Un tournant historique sous la présidence de Lula
Le président brésilien Luiz Inácio Lula da Silva a lancé une alerte majeure : selon lui, le FMI et la Banque mondiale fonctionnent comme un « plan Marshall inversé », imposant aux pays du Sud de financer leurs propres contraintes financières plutôt que de les libérer.
Lula a affirmé avec force que ces institutions « ne répondent plus aux intérêts du monde », appelant à une réforme substantielle de leur gouvernance. Il exige notamment que la part des BRICS au FMI atteigne au moins 25 % du pouvoir de vote, contre environ 18 % aujourd’hui.
Vers une alliance Sud-Sud indépendante de la dette
Le président a plaidé pour une « nouvelle alliance mondiale avec le Sud », libre de toute dette asphyxiante. Il a salué le rôle du Nouvelle Banque de Développement (NDB) des BRICS, une alternative que les pays émergents construisent pour financer leurs projets sans conditions politiques oppressives.
La NDB a déjà engagé des dizaines de milliards de dollars pour des projets d’infrastructures durables, avec un objectif clair : que 30 % des prêts soient consentis en monnaies locales, réduisant ainsi la dépendance vis-à-vis du dollar.
Un bloc multipolaire face à l’unipolarité
Lula a réaffirmé la vocation des BRICS comme héritiers du Mouvement des Non‑Alignés, se positionnant comme un moteur pour un ordre mondial plus juste, multilatéral et diversifié. Selon lui, le Sud global doit sortir de sa posture de simple fournisseur de matières premières pour investir dans la technologie et la chaîne de valeur complète.

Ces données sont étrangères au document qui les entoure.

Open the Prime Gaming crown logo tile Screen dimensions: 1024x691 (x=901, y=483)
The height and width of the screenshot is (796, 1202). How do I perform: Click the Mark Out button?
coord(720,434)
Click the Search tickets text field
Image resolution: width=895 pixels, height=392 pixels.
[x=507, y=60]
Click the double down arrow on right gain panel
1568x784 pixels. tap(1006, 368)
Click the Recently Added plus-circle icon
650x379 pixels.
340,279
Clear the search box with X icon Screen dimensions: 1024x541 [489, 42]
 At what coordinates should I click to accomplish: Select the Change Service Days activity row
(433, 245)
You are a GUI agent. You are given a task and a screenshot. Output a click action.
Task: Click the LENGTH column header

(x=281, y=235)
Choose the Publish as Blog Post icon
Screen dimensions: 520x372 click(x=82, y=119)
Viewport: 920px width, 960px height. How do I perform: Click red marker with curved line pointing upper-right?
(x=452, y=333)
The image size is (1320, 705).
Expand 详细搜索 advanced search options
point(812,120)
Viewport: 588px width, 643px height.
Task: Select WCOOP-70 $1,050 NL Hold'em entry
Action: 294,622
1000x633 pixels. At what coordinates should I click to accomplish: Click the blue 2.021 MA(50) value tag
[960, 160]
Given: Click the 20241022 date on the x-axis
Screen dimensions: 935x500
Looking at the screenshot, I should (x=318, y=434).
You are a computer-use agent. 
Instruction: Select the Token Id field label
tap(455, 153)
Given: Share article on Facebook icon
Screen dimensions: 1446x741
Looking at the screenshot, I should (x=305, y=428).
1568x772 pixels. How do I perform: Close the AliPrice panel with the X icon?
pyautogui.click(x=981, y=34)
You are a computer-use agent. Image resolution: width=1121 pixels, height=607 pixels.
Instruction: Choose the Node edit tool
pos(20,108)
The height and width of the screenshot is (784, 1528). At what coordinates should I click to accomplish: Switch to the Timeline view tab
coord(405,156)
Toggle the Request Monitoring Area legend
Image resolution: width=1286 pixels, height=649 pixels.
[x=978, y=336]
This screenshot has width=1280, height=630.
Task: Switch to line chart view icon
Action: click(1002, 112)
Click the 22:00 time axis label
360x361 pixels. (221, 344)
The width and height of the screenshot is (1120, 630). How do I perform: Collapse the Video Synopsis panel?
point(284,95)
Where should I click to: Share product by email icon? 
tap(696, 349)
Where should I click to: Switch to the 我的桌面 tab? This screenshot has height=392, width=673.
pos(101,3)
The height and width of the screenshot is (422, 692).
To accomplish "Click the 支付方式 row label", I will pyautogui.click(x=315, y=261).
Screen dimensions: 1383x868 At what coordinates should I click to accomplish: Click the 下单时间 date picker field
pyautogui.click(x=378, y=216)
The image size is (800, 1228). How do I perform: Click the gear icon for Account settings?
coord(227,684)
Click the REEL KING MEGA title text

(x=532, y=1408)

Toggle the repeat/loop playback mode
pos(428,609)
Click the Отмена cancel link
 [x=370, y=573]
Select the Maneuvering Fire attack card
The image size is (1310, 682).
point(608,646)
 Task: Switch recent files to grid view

Lors du sommet, le bloc a également insisté sur la nécessité de développer des systèmes de paiements transfrontaliers plus rapides, moins chers et sécurisés, s’affranchissant progressivement du dollar et des normes occidentales.
Des critiques en cascade envers l’ordre économique actuel
Lula ne s’est pas contenté de juger institutionnellement les organismes Bretton Woods : il les a qualifiés de réminiscences d’un système dépassé, incapable de répondre aux défis du XXIᵉ siècle — crise climatique, intelligence artificielle, inégalités structurelles (sputnikglobe.com, telesurenglish.net). Le modèle néolibéral, selon lui, nourrit les inégalités : qualifiant le FMI et la Banque mondiale comme des instruments de maintien du statu quo économique.
Un impact global en plein bouleversement
Cette prise de position survient dans un contexte géopolitique tendu, notamment avec la menace américaine de tarifs douaniers allant jusqu’à 50 % contre le Brésil en réaction à son alignement avec les BRICS (reuters.com, politico.com).
Pour Lula, cela renforce la légitimité de son discours : le bloc se pose en contrepoids à l’hégémonie occidentale et milite pour un ordre mondial véritablement multipolaire et équitable.
Un défi lancé à l’ordre établi
La position brésilienne lors du sommet laisse peu de doute : les BRICS se préparent à une libération progressive du FMI et de la Banque mondiale, au profit d’une architecture financière durable et souveraine pour le Sud global. C’est un appel fort à refaçonner l’équilibre mondial, un pari assumé sur l’autonomie, la justice et la coopération entre nations émergentes.